(Exercise objective): Every entry is to be returned exactly as it stands; the pictures are to be dropped.

(Data for this task):
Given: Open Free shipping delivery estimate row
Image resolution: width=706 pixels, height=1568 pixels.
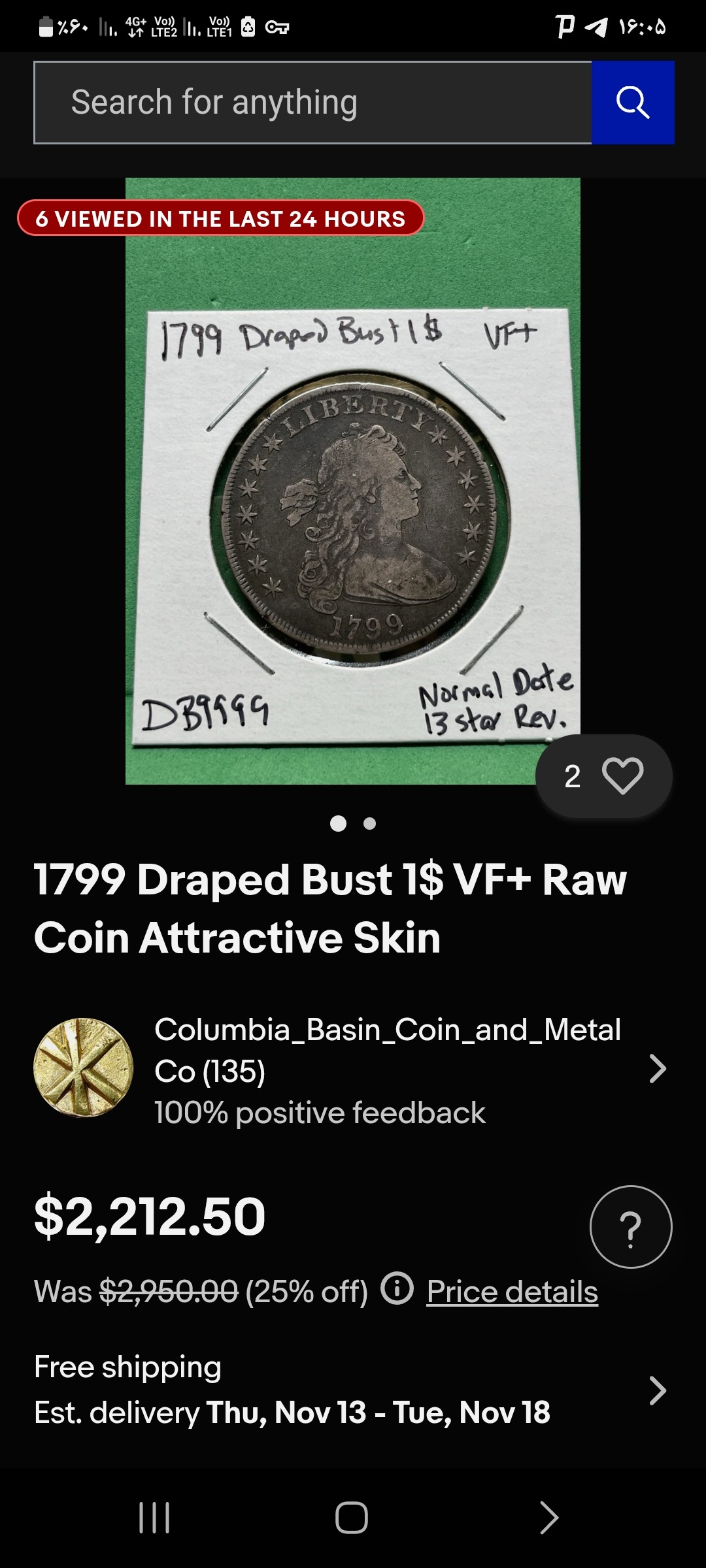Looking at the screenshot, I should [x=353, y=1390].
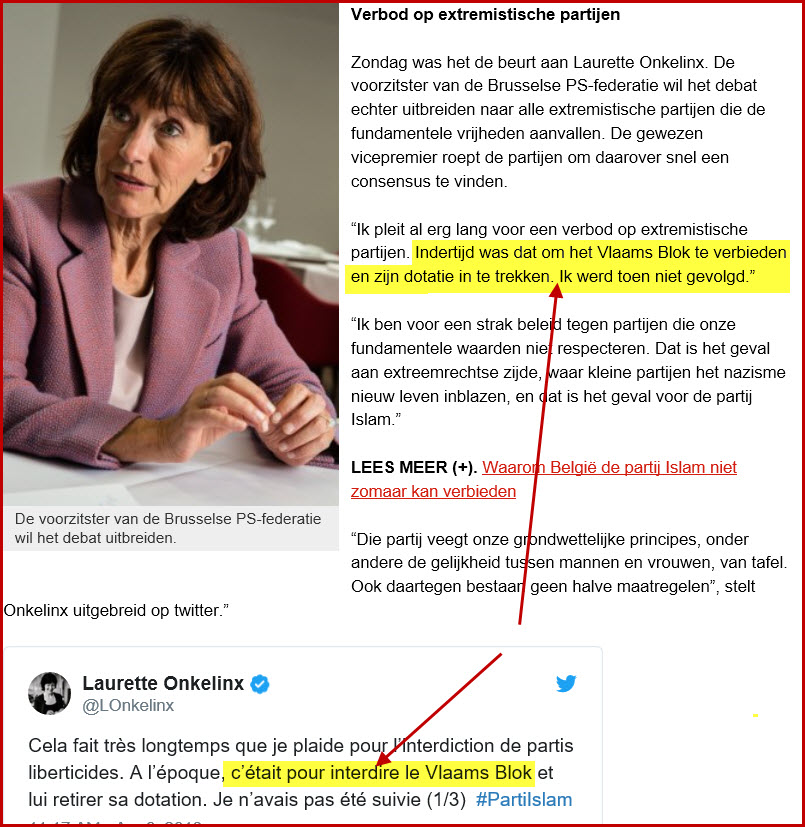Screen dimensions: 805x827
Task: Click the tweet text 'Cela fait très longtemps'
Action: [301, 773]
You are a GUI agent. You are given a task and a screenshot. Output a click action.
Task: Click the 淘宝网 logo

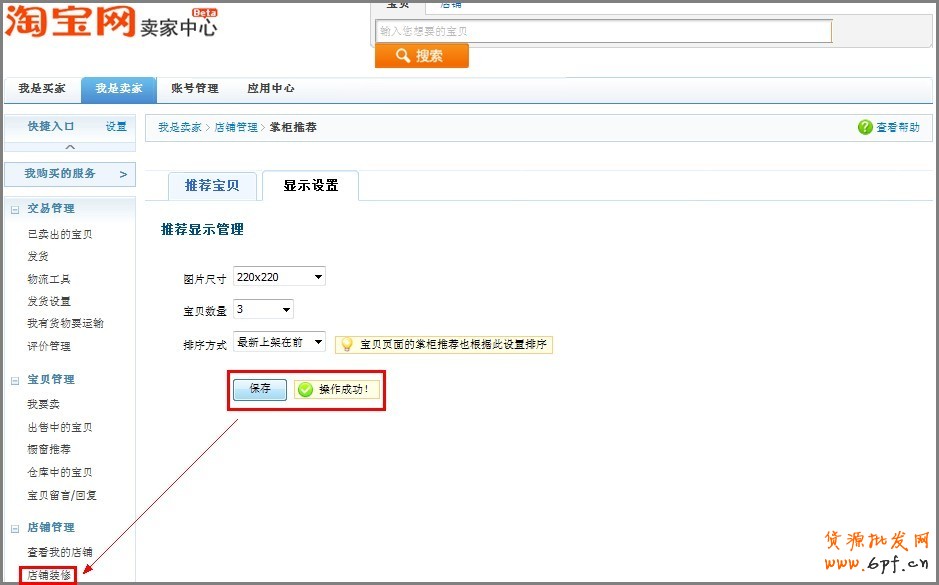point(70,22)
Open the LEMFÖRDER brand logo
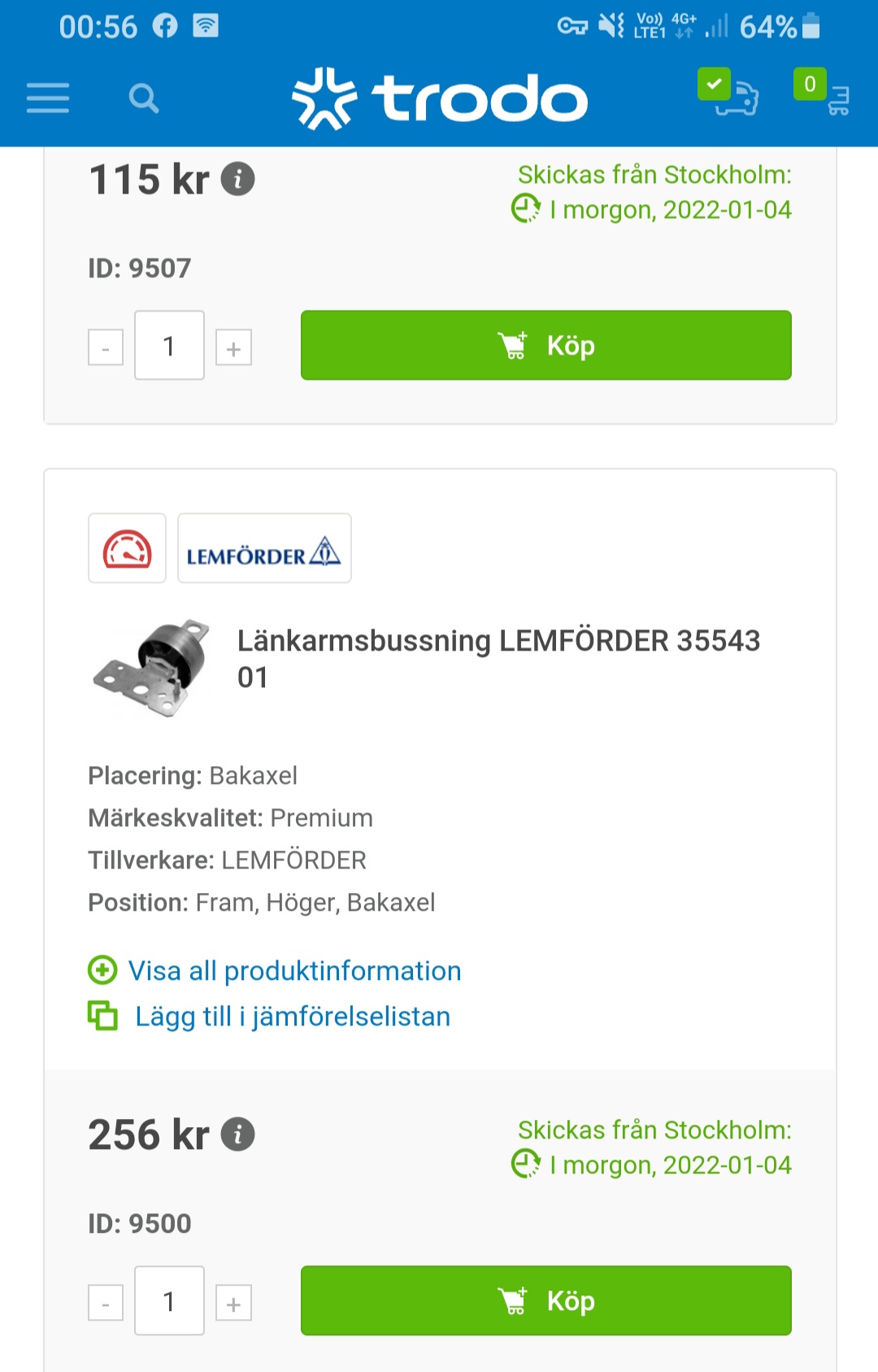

(Your solution):
Given: Open Free shipping delivery estimate row
Image resolution: width=706 pixels, height=1568 pixels.
Looking at the screenshot, I should [x=353, y=1390].
Screen dimensions: 805x827
Task: Click the tweet text 'Cela fait très longtemps'
Action: [301, 773]
You are a GUI agent. You are given a task and a screenshot. Output a click action.
Task: Click the 淘宝网 logo

point(70,22)
Open the LEMFÖRDER brand logo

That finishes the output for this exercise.